* **Problem description**
Please set down exactly the lines from the one containing "Instruction: Open the" through the last line of the records below, both included, with no pictures.

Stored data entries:
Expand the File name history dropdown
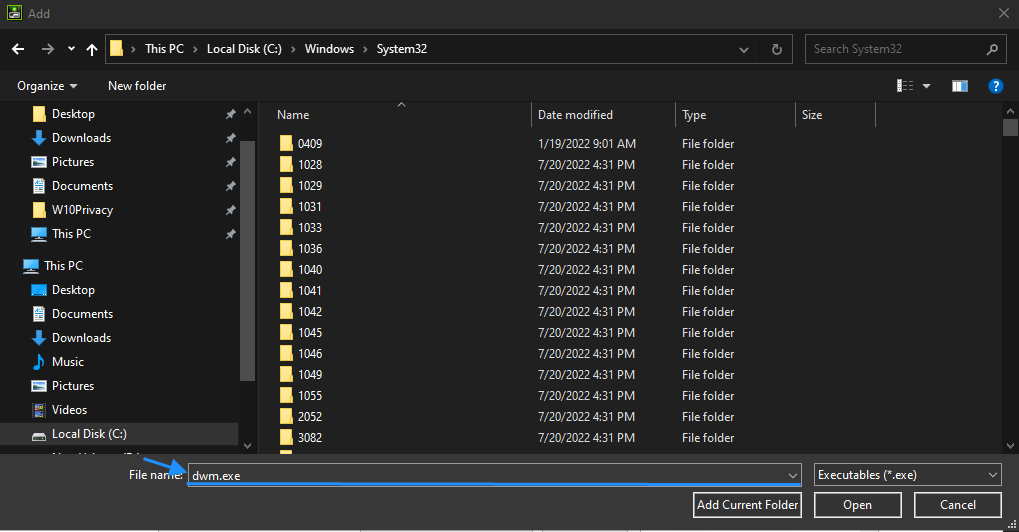 pos(793,475)
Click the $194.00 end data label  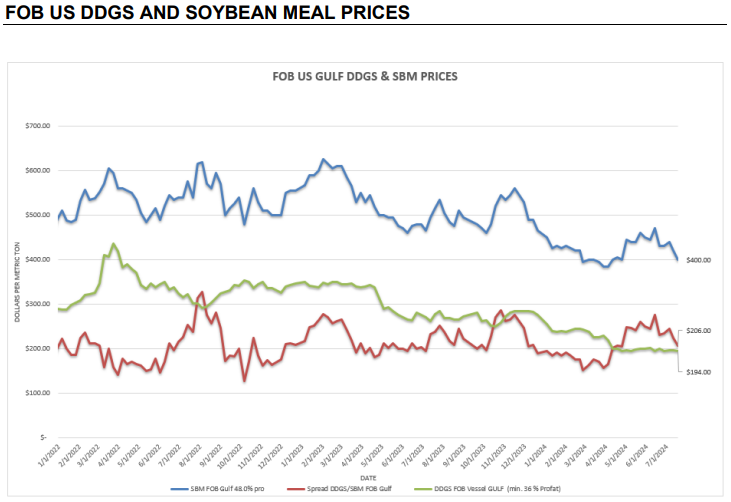698,372
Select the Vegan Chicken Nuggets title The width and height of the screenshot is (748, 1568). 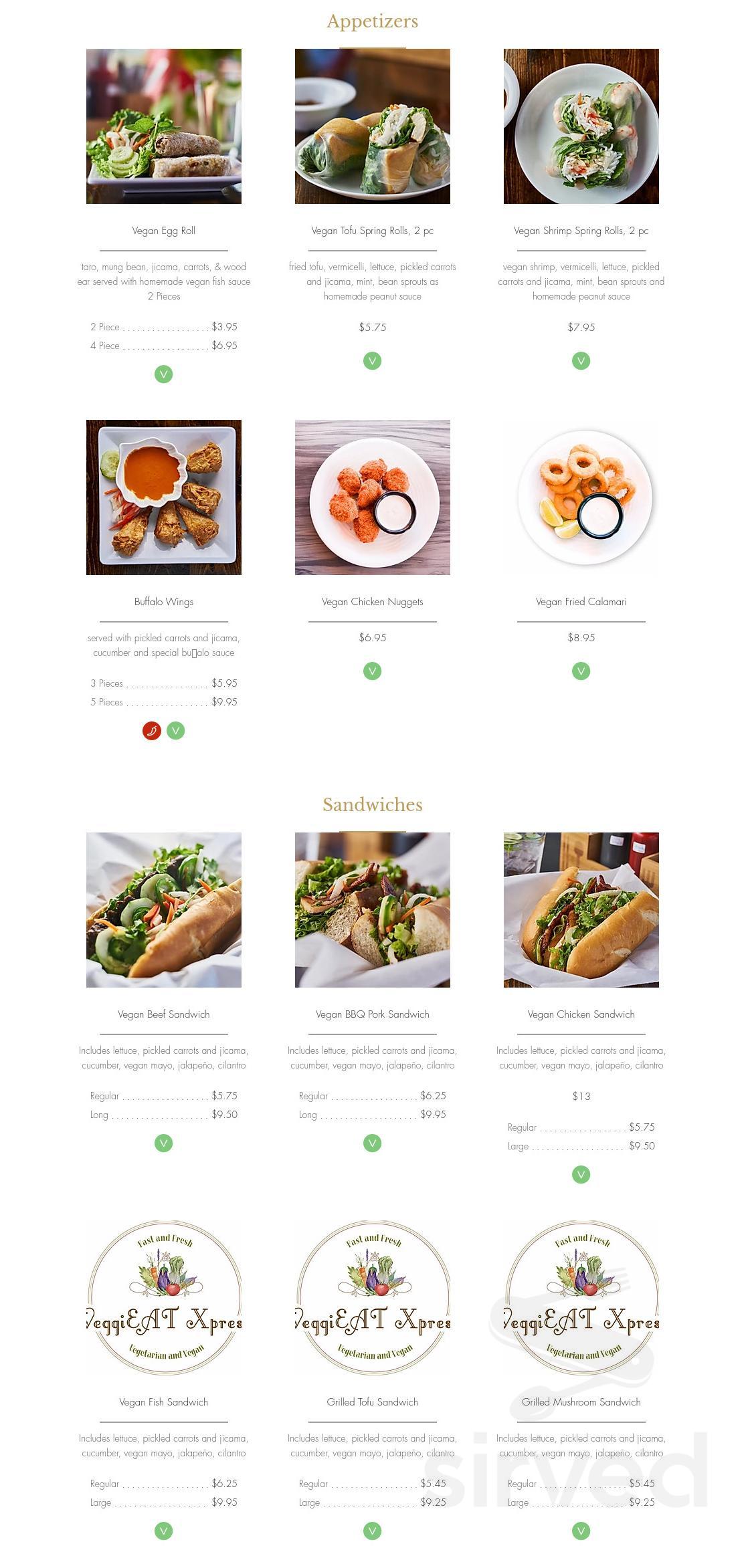coord(373,602)
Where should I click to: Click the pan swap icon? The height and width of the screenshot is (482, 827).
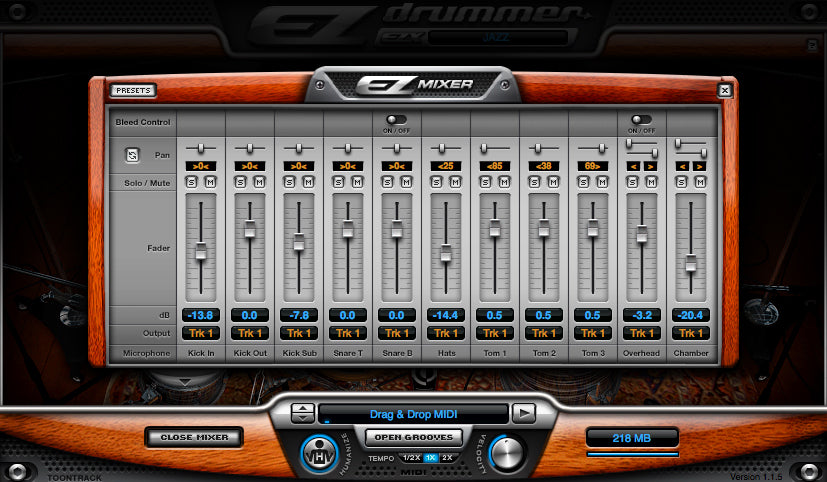(x=131, y=155)
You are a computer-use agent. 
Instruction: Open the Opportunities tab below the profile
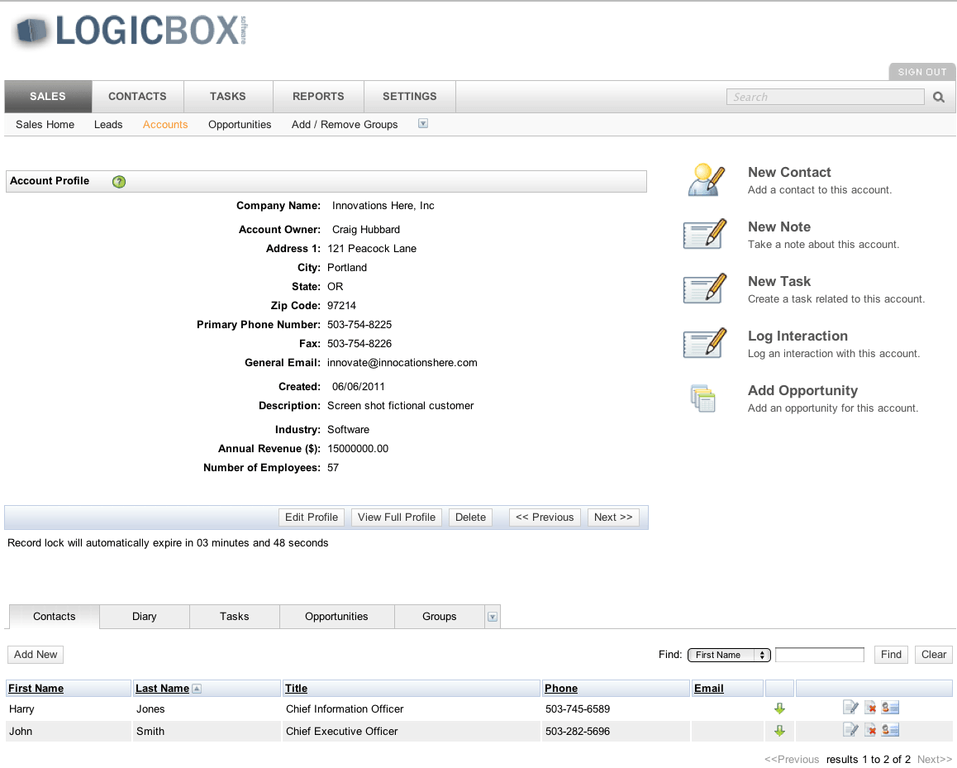336,617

* **Exercise answer**
Instruction: Open the Opportunities tab below the profile
336,617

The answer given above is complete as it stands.